Maddux made sure Cleveland did not get the ball out of the infield in the top of the second. Hershiser was not so lucky. For the second straight inning, the leadoff hitter got a hit. But this time, there was no double play that could erase it. It was by Fred McGriff, and he took Orel out of the park to tie it.

It looked like Atlanta would erupt for more, but here's where Orel matched 'em. Indeed, neither team got another hit through four. In the top of the fifth, Cleveland finally got their first hit, but it was stranded. Orel walked a batter in the bottom of the frame, but fanned the next two batters and got Rafael Belliard to ground out.

The top of the sixth was another 1-2-3 inning by Maddux, whereas in the bottom of the inning, Mark Lemke stroked another hit for Atlanta, but Hershiser got out of the inning without anything else happening. Still tied at one after six.

After Maddux turned in still another 1-2-3 inning in the top of the inning, Hershiser finally broke. Pitching again to McGriff leading things off, Orel was perhaps too careful. He walked him and Dave Justice. Paul Assembacher came into pitch to pitch to Ryan Klesko, the third straight left-handed hitter of the inning. But the Braves pinch hit for him, sending the righty-hitting Mike Devereaux up to the dish. And then he walked too, bases loaded!

Julian Tavarez hopped in the from the bullpen to face Charlie O'Brien. But again, up trotted another pinch hitter, Luis Polonia. Polonia hit it to short. Vizquel bobbled it, but managed to step on the second base bag before Devereaux got there. Well, that's what the umps said. Atlanta manager Bobby Cox did not like the call, but had to like the fact that his team was now up, 2-1. Rafael Belliard them surprised everyone with a squeeze that scored Justice. Some justice for the Braves, perhaps? That was all the runs Maddux would need!

He had yet another 1-2-3 eighth, while Tavarez walked one batter in the bottom of the frame. But Tav fanned two and did not surrender another run that inning. Cleveland had one last crack at Maddux in the top of the ninth.

They actually scored a run, too. Lofton got Cleveland's second hit of the game. There was out. When Vizquel grounded out, Lofton was running on the pitch, and he made it to second. Here's where things got interesting.

I don't know why, but Lofton continued for third. That's a bad play, but Kenny was already past second when the putout at first was made. I don't know why, but McGriff tried to nail him. I say let him have the base and concentrate on the next batter. McGriff's peg went wide (right side) of third, and Lofton scored. 3-2.

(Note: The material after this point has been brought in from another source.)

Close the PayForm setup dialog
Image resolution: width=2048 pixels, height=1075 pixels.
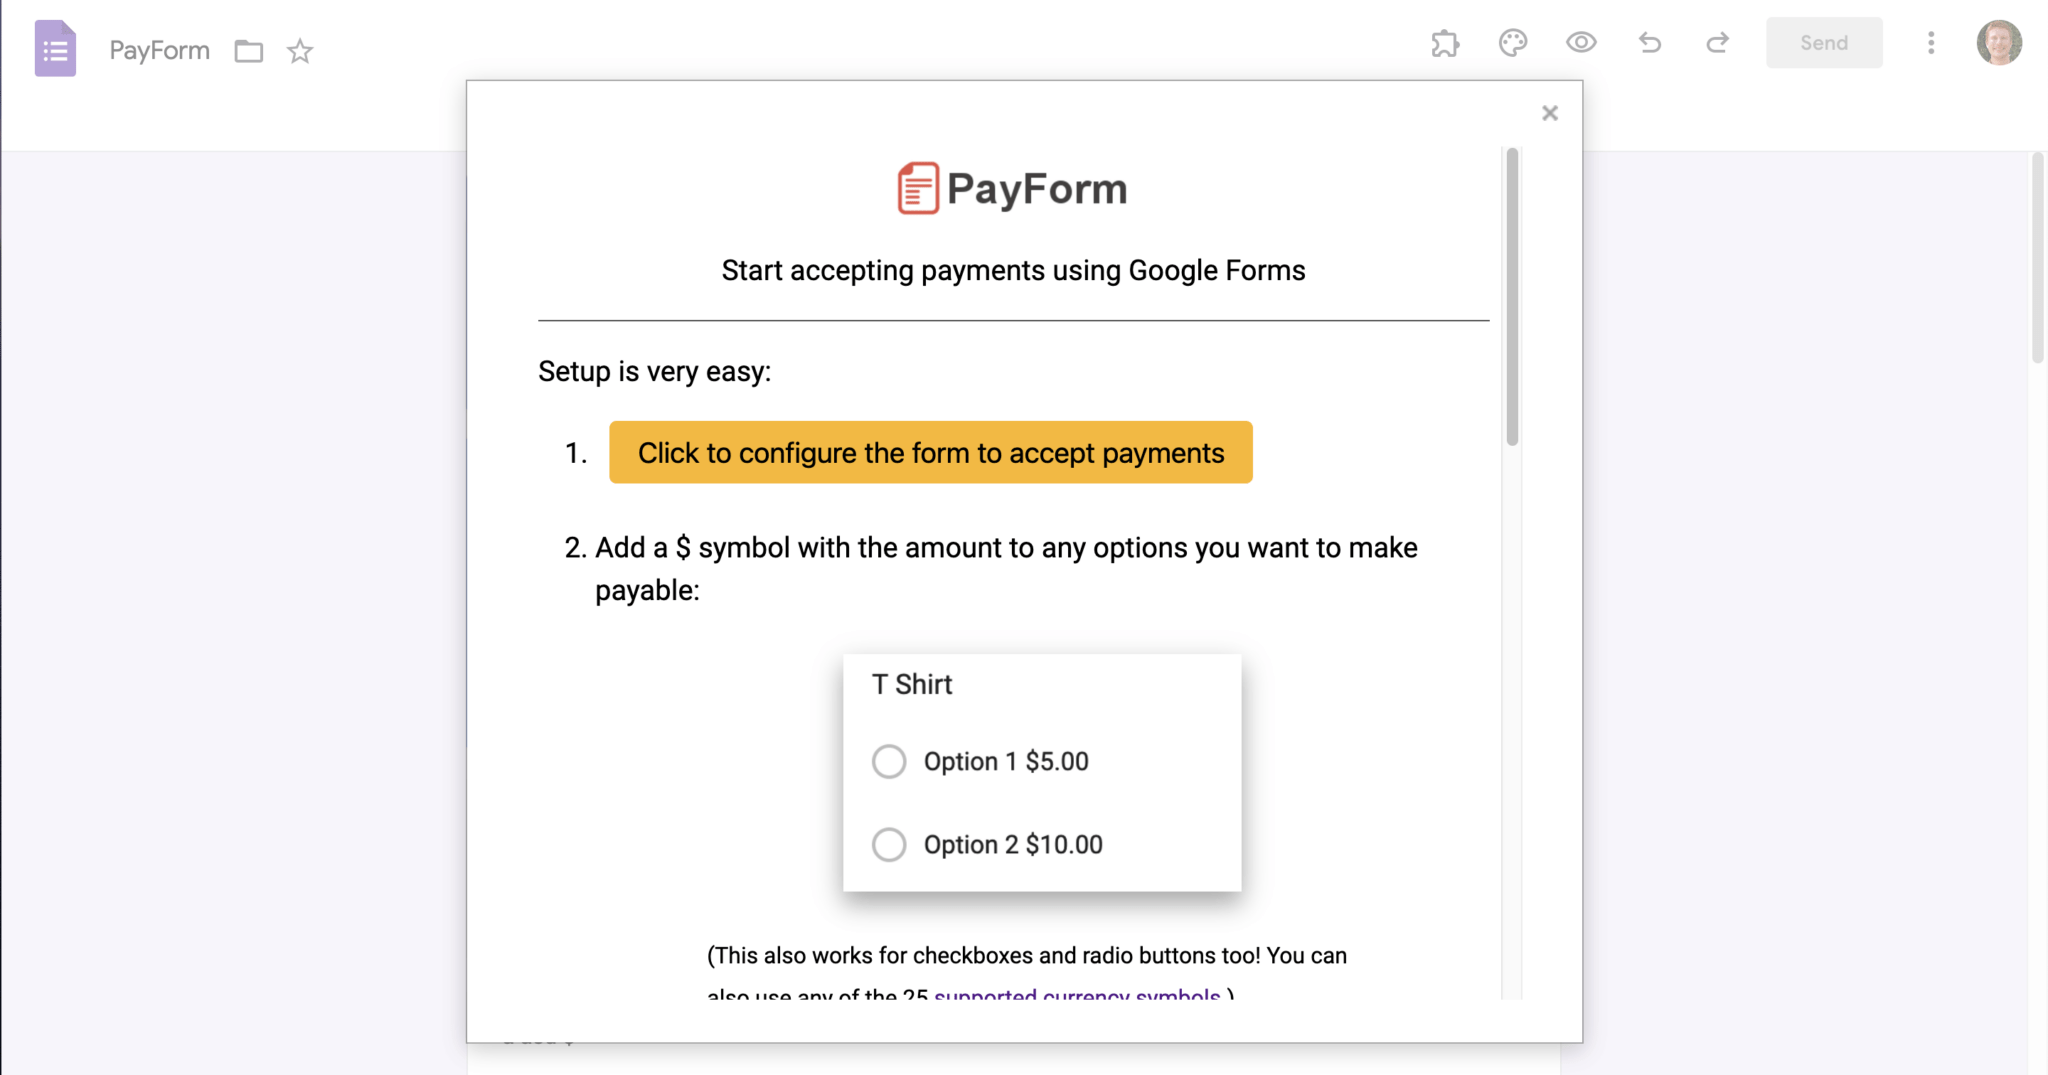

But Maddux got Baerga to pop out to end it. The Indians had scored two runs on two hits. Atlanta had three runs on three hits. A hit meant a run.

Well, there had been some head's up baserunning and a daring squeeze, so that must be accounted for, too. Pitching duel's go back to the days of Christy Mathewson and others. They are fun to watch. Every pitch, every fielding play, every sub by the manager are watched and scrutinized. It's a game of inches. But the mound to the plate in baseball is sixty feet, six inches. And that's where so much excitement is generated from in baseball. Hershiser and Maddux were two of the finest in the postseason. And did they ever put on a show in game one of '95!


Tuesday, May 5, 2015

World Series: Did You Know?

Bret Saberhagen is the last pitcher to bat in the Fall Classic in an American League game. He didn't fare so well at the dish. But he sure fared well on the mound. The designated hitter rules was first used in 1976 in the World Series. It would alternate every year. So 1977 had no DH, 1978, DH...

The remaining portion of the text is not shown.